(Element and text location lines)
## Start
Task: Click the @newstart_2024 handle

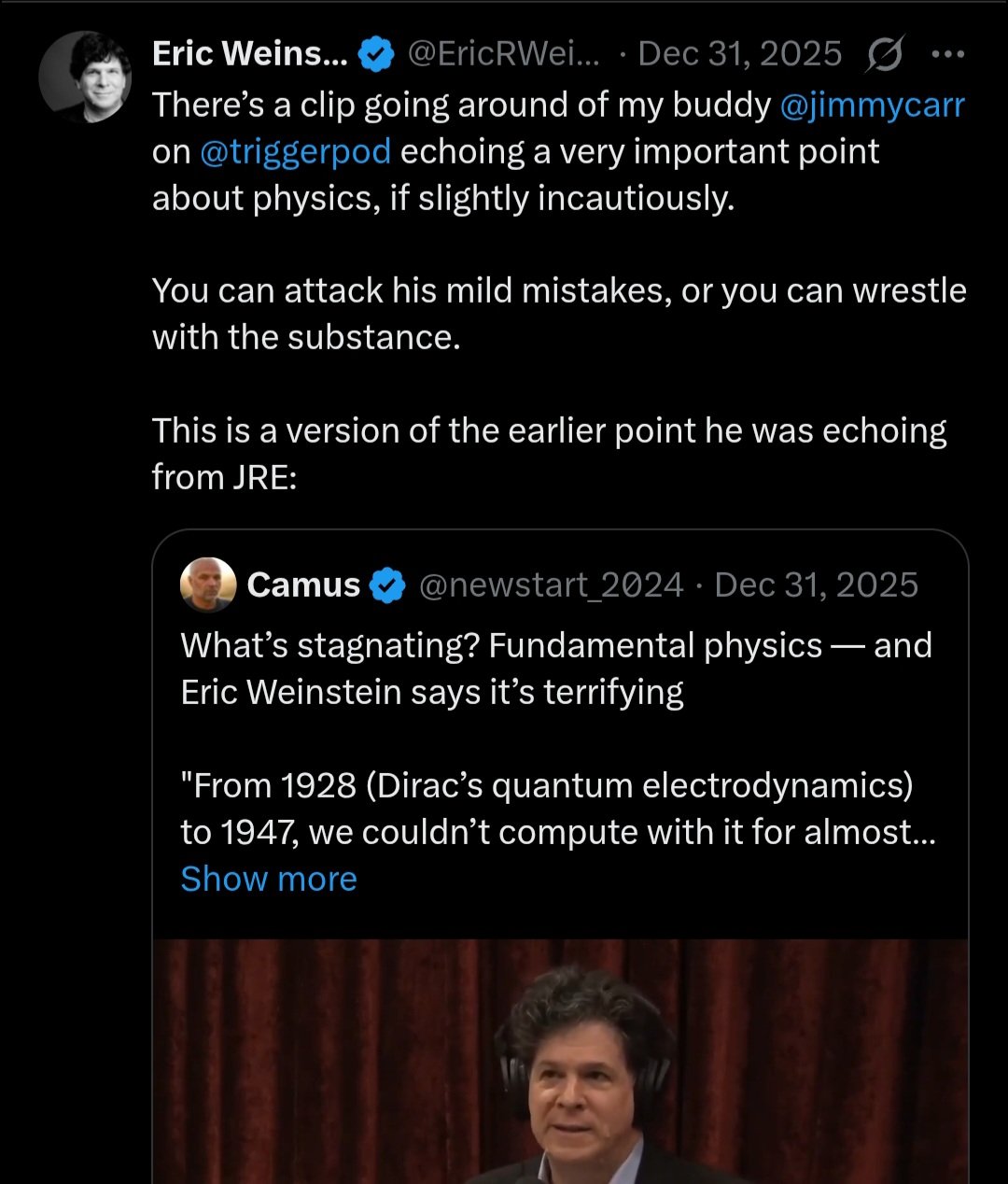Action: 551,585
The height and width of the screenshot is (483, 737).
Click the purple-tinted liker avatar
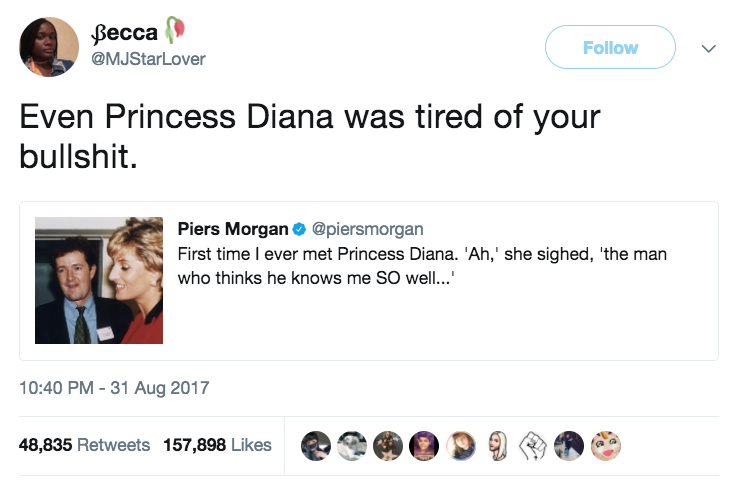pyautogui.click(x=423, y=446)
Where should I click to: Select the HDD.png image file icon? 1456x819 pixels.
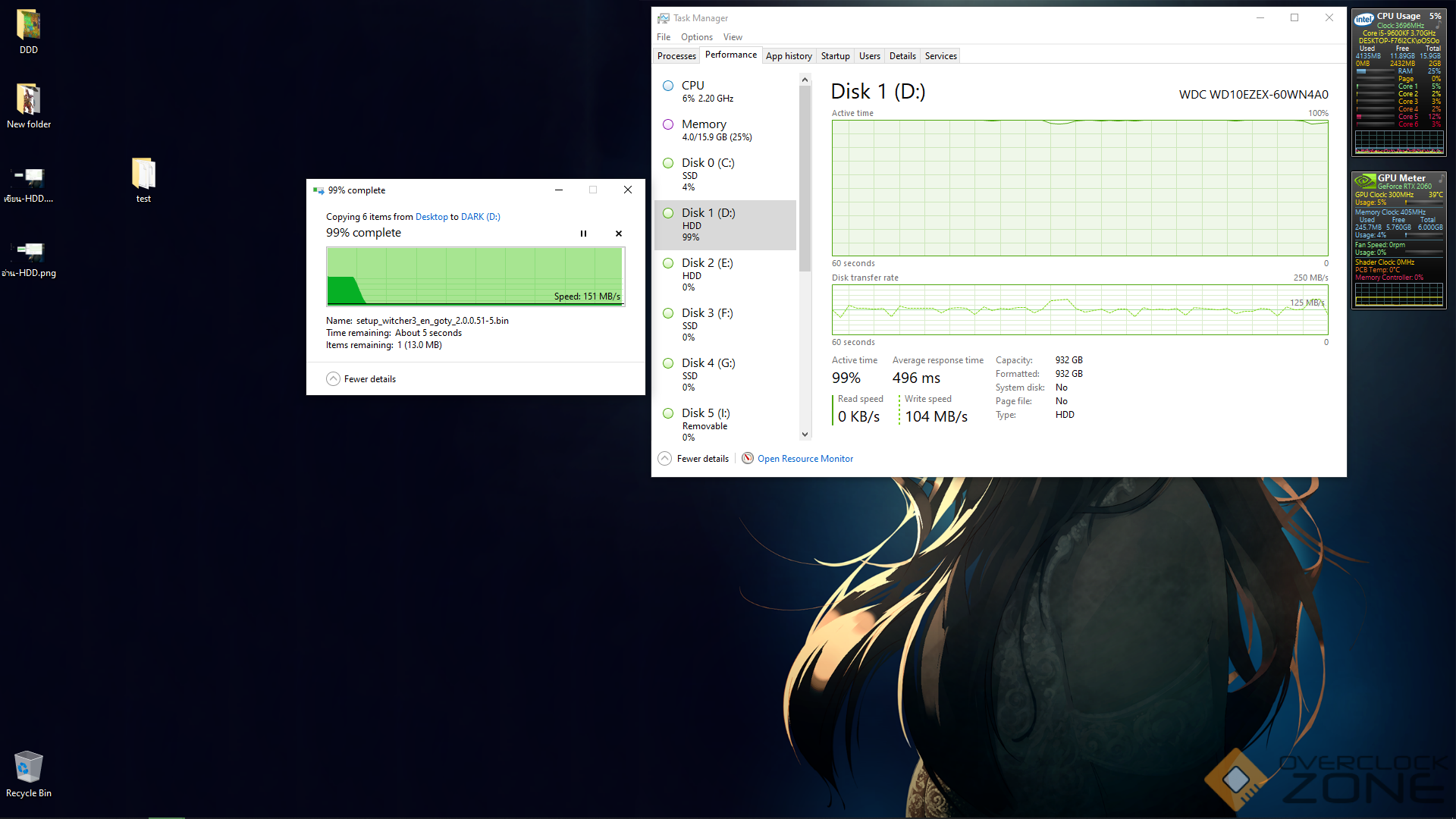click(x=29, y=252)
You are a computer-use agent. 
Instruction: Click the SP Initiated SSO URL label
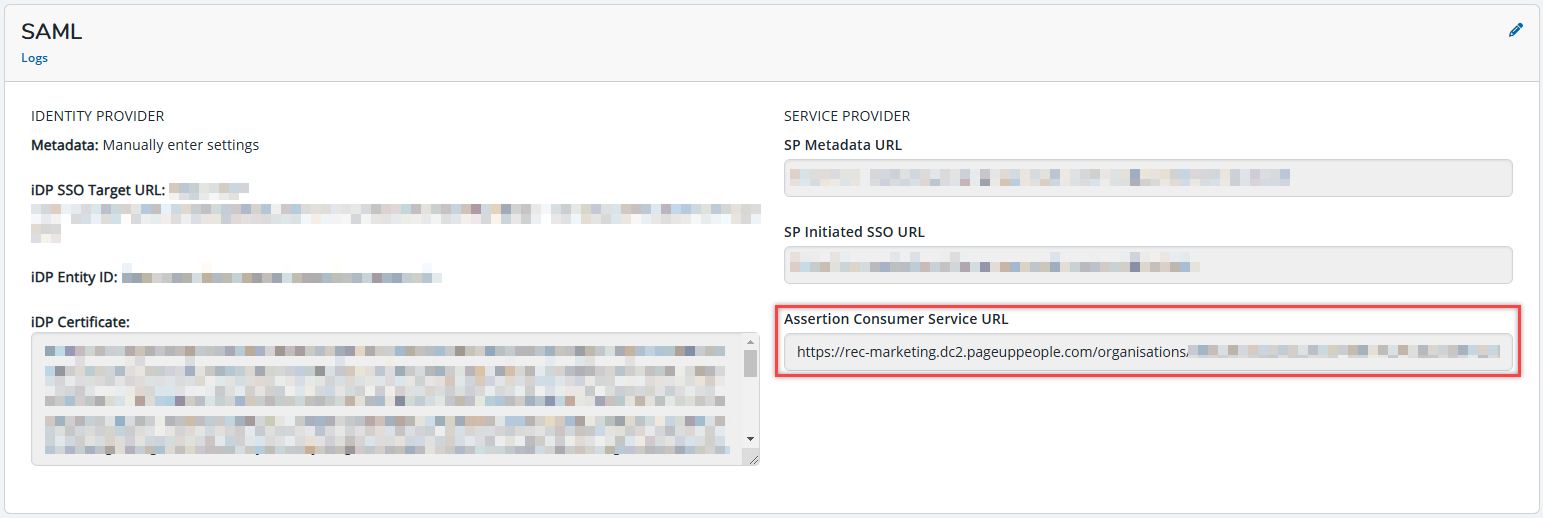tap(854, 232)
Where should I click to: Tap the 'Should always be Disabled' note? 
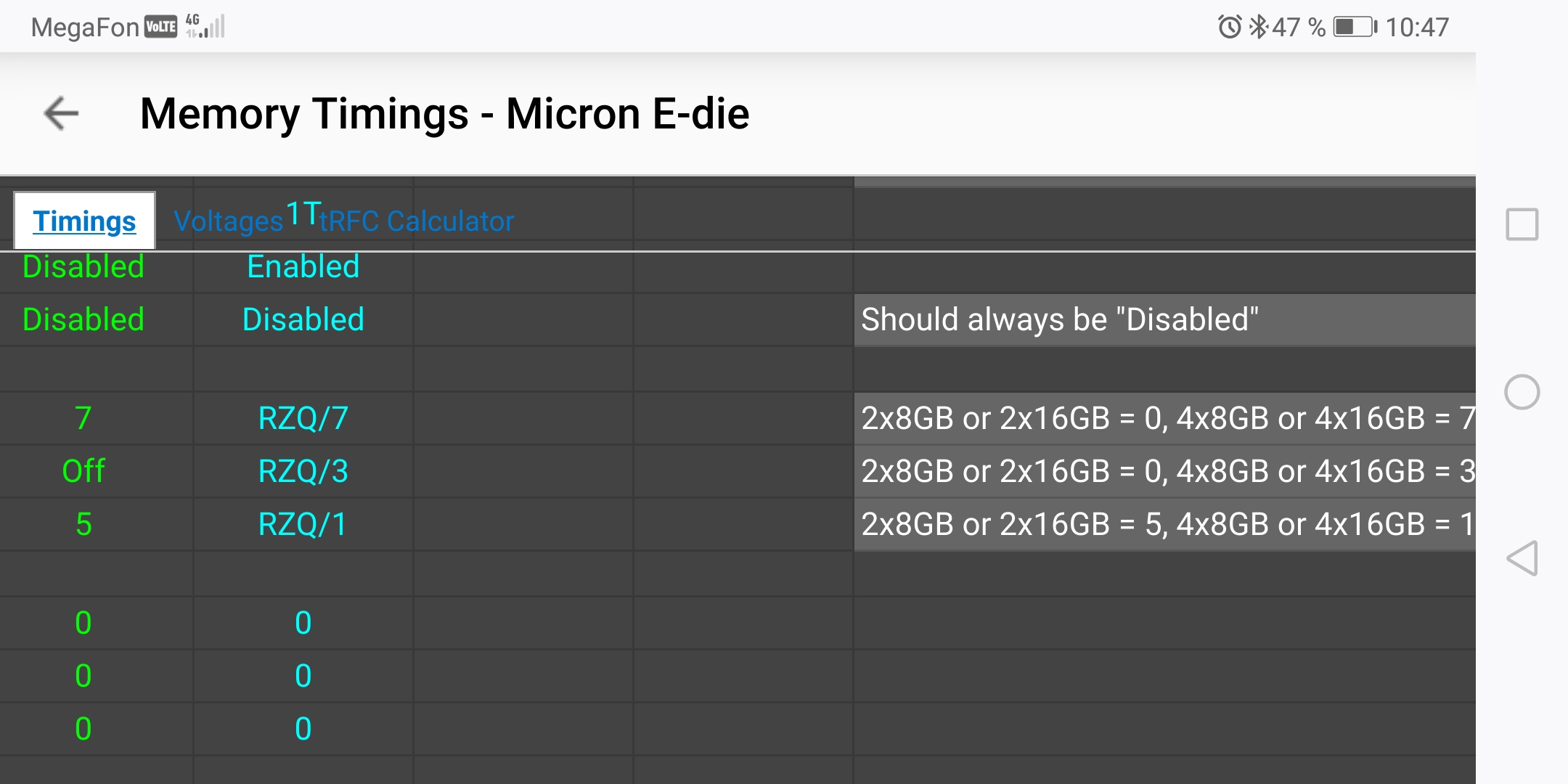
## End
▶ **TASK DETAILS**
Write all of the lines above as a JSON list of strings, one string per line, leaving out blank lines and the pictures.

▶ **REPLY TO THE EXERCISE**
[
  "Task: Click the @newstart_2024 handle",
  "Action: 551,585",
  "The height and width of the screenshot is (483, 737).",
  "Click the purple-tinted liker avatar",
  "pyautogui.click(x=423, y=446)",
  "Where should I click to: Select the HDD.png image file icon? 1456x819 pixels.",
  "click(x=29, y=252)",
  "You are a computer-use agent. ",
  "Instruction: Click the SP Initiated SSO URL label",
  "tap(854, 232)",
  "Where should I click to: Tap the 'Should always be Disabled' note? "
]